【要約と感想】キケロー『弁論家について』

【要約】弁論家とは、あらゆる知識を持ち、個別の事柄を普遍性に関連づけながら、ふさわしい言葉で語る者のことです。弁論術を構成する学術は現在ではバラバラに分割されていますが、本来は一つです。すなわち自由人に相応しい人間的教養が決定的に大事です。

【感想】日本においては、「演説」という言葉が明治時代に入ってから初めて翻訳語として登場した事実からも伺えるように、声によって物事を弁ずることの価値がさほど高くない。価値が高いのは、「書かれたもの」だ。だから江戸時代までは、話し言葉としての日本語を洗練させるのではなく、書き言葉としての漢文を洗練させることに意が注がれていた。現代においても、「弁舌」とか「演説」とか「講演」といったものに対する尊敬というものは、さほど高くないような気はする。今でも「書かれたもの」の優先順位が高いと思うのだ。(そういえば古代中国でも、諸子百家が蠢いていた春秋戦国時代あたりは弁舌の価値が極めて高かったように思う)
 そういう文化にどっぷり浸かった者の目から見ると、「弁論」について微に入り細をうがって展開する本書の内容は、あらゆる意味で遠い国の出来事のようにも感じるのではあった。

 ところで個人的に興味深いのは、ことあるごとに言及される「ギリシアとローマとの比較」だ。キケローが言うような、ギリシアが哲学的・思弁的(現実離れ)なのに対し、ローマは現実的・実践的という図式は、現代でもお馴染みのものではある。ただしキケローは一般的なそういう図式を踏まえつつも、ローマのほうが哲学的にも優れているという議論を巧妙に滑り込ませてくる。

* [課題一覧]
#1 『弁論家について』の要約と感想をもとに、次の問いに答えよ。
(a) 要約によれば、弁論術を構成する学術は現在どのような状態にあるか。
(b) 「演説」という言葉が翻訳語として初めて登場したのはいつか。
(c) キケローの図式では、ローマはどのような性格とされているか。
#2 『弁論家について』の要約と感想のうち、「そういう文化にどっぷり浸かっ」で始まり「論を巧妙に滑り込ませてくる。」まで続く部分を一字一句変えずに書き写せ。

* [元データ]
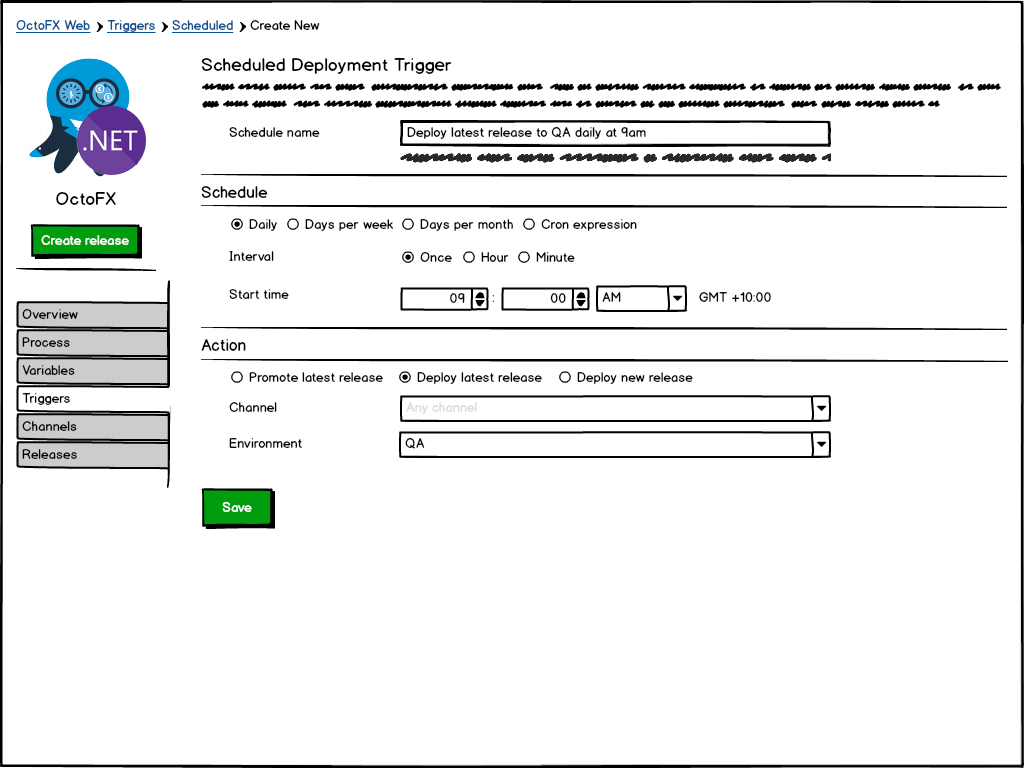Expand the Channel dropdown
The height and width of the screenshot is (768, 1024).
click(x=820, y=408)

--

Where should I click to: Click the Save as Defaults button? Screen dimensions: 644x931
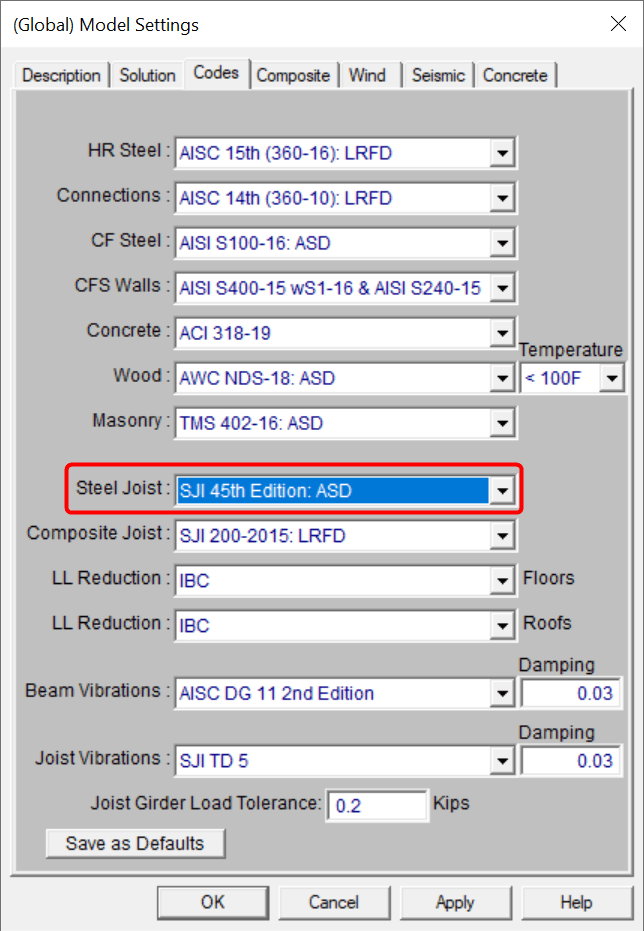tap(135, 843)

* [解答結果]
#1
(a) バラバラに分割されている。
(b) 明治時代に入ってから。
(c) 現実的・実践的。

#2
そういう文化にどっぷり浸かった者の目から見ると、「弁論」について微に入り細をうがって展開する本書の内容は、あらゆる意味で遠い国の出来事のようにも感じるのではあった。

 ところで個人的に興味深いのは、ことあるごとに言及される「ギリシアとローマとの比較」だ。キケローが言うような、ギリシアが哲学的・思弁的(現実離れ)なのに対し、ローマは現実的・実践的という図式は、現代でもお馴染みのものではある。ただしキケローは一般的なそういう図式を踏まえつつも、ローマのほうが哲学的にも優れているという議論を巧妙に滑り込ませてくる。